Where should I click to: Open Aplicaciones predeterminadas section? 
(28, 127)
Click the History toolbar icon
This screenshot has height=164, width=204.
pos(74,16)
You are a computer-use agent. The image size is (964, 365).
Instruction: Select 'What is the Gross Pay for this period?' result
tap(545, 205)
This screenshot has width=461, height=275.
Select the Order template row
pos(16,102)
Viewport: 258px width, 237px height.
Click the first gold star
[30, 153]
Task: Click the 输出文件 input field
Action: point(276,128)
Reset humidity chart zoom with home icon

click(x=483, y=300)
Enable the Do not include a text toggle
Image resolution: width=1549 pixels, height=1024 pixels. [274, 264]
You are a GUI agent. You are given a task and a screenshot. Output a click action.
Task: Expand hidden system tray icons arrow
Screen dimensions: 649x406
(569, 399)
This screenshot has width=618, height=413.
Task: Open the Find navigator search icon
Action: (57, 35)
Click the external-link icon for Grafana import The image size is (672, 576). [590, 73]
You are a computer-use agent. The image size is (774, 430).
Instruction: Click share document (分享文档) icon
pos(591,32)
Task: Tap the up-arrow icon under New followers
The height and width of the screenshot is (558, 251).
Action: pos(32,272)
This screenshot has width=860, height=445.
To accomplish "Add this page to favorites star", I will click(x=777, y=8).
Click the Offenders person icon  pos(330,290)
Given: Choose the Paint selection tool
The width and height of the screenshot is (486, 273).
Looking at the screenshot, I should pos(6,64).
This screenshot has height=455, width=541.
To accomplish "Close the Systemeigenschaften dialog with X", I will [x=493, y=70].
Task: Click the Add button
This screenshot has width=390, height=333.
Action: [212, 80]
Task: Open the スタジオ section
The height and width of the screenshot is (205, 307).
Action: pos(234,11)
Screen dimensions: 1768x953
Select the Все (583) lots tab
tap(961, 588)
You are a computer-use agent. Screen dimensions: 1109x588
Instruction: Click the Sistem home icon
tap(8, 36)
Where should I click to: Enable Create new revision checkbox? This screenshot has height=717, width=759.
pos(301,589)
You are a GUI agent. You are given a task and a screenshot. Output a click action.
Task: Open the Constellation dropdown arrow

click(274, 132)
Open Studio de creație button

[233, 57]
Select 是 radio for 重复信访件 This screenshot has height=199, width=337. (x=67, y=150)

——

Your assignment - A word-for-word repetition of the listing above is required.

Solution to this exercise -
Where should I click to: Open Aplicaciones predeterminadas section? 
(28, 127)
Click the History toolbar icon
This screenshot has height=164, width=204.
pos(74,16)
You are a computer-use agent. The image size is (964, 365).
Instruction: Select 'What is the Gross Pay for this period?' result
tap(545, 205)
This screenshot has width=461, height=275.
Select the Order template row
pos(16,102)
Viewport: 258px width, 237px height.
Click the first gold star
[30, 153]
Task: Click the 输出文件 input field
Action: point(276,128)
Reset humidity chart zoom with home icon

click(x=483, y=300)
Enable the Do not include a text toggle
Image resolution: width=1549 pixels, height=1024 pixels. [274, 264]
You are a GUI agent. You are given a task and a screenshot. Output a click action.
Task: Expand hidden system tray icons arrow
Screen dimensions: 649x406
(569, 399)
This screenshot has width=618, height=413.
Task: Open the Find navigator search icon
Action: (57, 35)
Click the external-link icon for Grafana import The image size is (672, 576). [590, 73]
You are a computer-use agent. The image size is (774, 430).
Instruction: Click share document (分享文档) icon
pos(591,32)
Task: Tap the up-arrow icon under New followers
The height and width of the screenshot is (558, 251).
Action: pos(32,272)
This screenshot has width=860, height=445.
To accomplish "Add this page to favorites star", I will click(x=777, y=8).
Click the Offenders person icon  pos(330,290)
Given: Choose the Paint selection tool
The width and height of the screenshot is (486, 273).
Looking at the screenshot, I should pos(6,64).
This screenshot has height=455, width=541.
To accomplish "Close the Systemeigenschaften dialog with X", I will [x=493, y=70].
Task: Click the Add button
This screenshot has width=390, height=333.
Action: [212, 80]
Task: Open the スタジオ section
The height and width of the screenshot is (205, 307).
Action: pos(234,11)
Screen dimensions: 1768x953
Select the Все (583) lots tab
tap(961, 588)
You are a computer-use agent. Screen dimensions: 1109x588
Instruction: Click the Sistem home icon
tap(8, 36)
Where should I click to: Enable Create new revision checkbox? This screenshot has height=717, width=759.
pos(301,589)
You are a GUI agent. You are given a task and a screenshot. Output a click action.
Task: Open the Constellation dropdown arrow

click(274, 132)
Open Studio de creație button

[233, 57]
Select 是 radio for 重复信访件 This screenshot has height=199, width=337. (x=67, y=150)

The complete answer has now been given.